How to set-up redirects in WordPress

Have you ever gone to a website and clicked a link and gotten a 404 error page instead? Super annoying! Either that page has been moved, or it’s been deleted. As a site owner, this sort of error will hurt your SEO and your search engine rankings. Instead of having your users get an error page, you need to set up a proper redirect to handle this situation.

This post is going to focus on the most common redirect, a 301 redirect. It allows you to tell search engines and your user’s browser that the page they are trying to reach has been permanently moved to a new location.

It is important to set up your redirects properly so that you don’t accidently cause an infinite redirect loop.

What you need to set up redirects

For WordPress installs, we recommend a plugin called “Redirection.” This plugin is well supported and even logs those pesky 404s for you so you can best manage those dead links.

If you are on a hosting platform, such as WPEngine which has a built in redirect system, so you will not need the plugin to handle these.

Setting up the redirect

Using regex (regular expression) can help simplify the process, whether you are needing to redirect a single page, or an entire subdirectory. Since we are only dealing with 301 redirects, we are going to keep things simple. For those who want to learn more about regex, here is a handy cheat sheet.

First off, the ^ symbol is your friend. It keeps you from needing to type or copy the entire URL over and over. So instead of typing the full domain, like https://standardbeagle.com/shop you can simply type ^/shop and the system understands it’s supposed to include everything prior to the front slash.
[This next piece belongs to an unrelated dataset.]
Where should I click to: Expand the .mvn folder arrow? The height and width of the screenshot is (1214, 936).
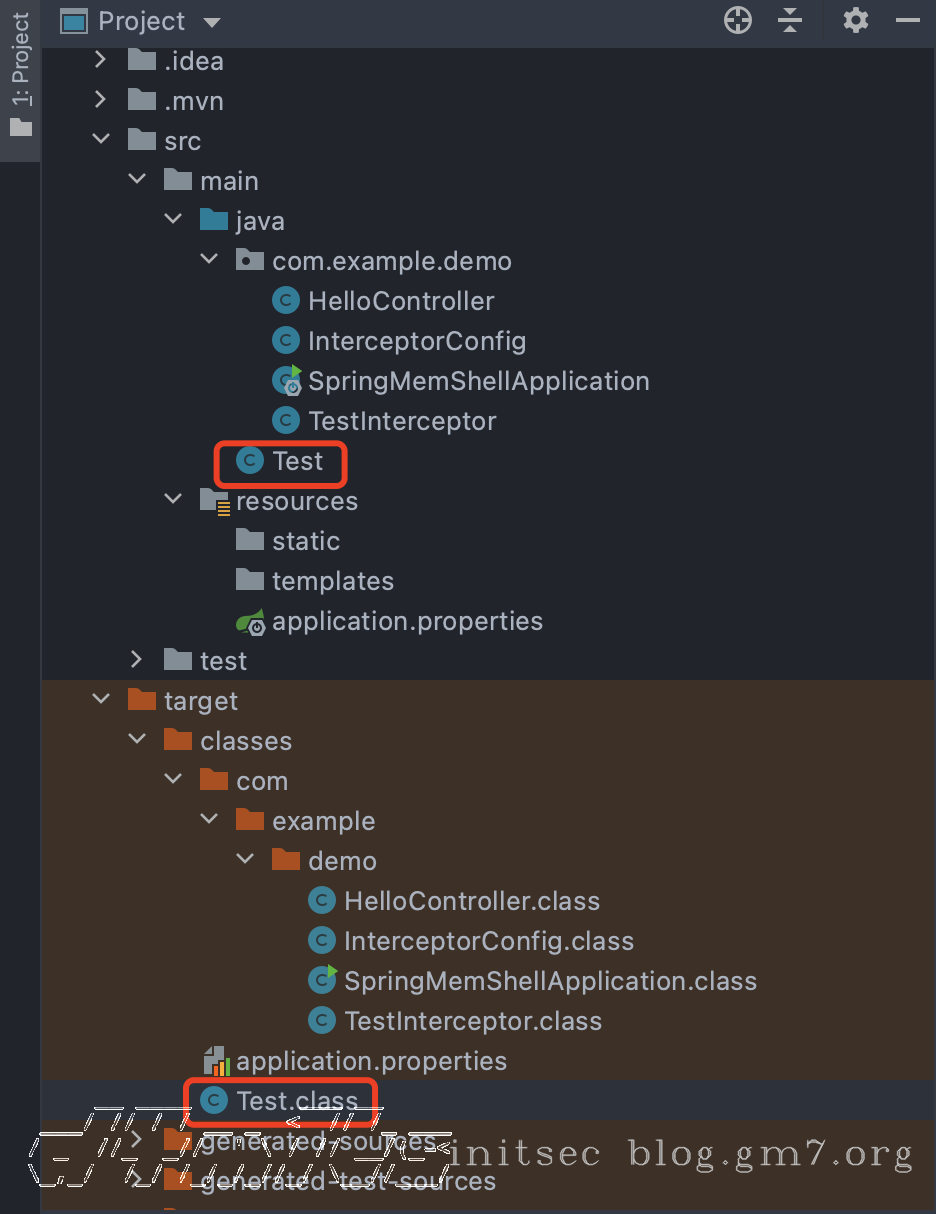[100, 101]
Here are some specific examples on how to use regex with redirects:

Purpose regex
Including entire directory except any subdirectories ^/shop/?$
Include all subdirectories ^/shop/.*
Include everything that contains a specific phrase ^/.*shop>
Match any sort of capitalization ^/(?i)shop

 

We recommend always setting your old posts or pages to draft since they have been indexed already by Google. Then, set he redirect up to go back to an archive page or even a homepage if you are not replacing the content. Or, set the redirect to the new page or post.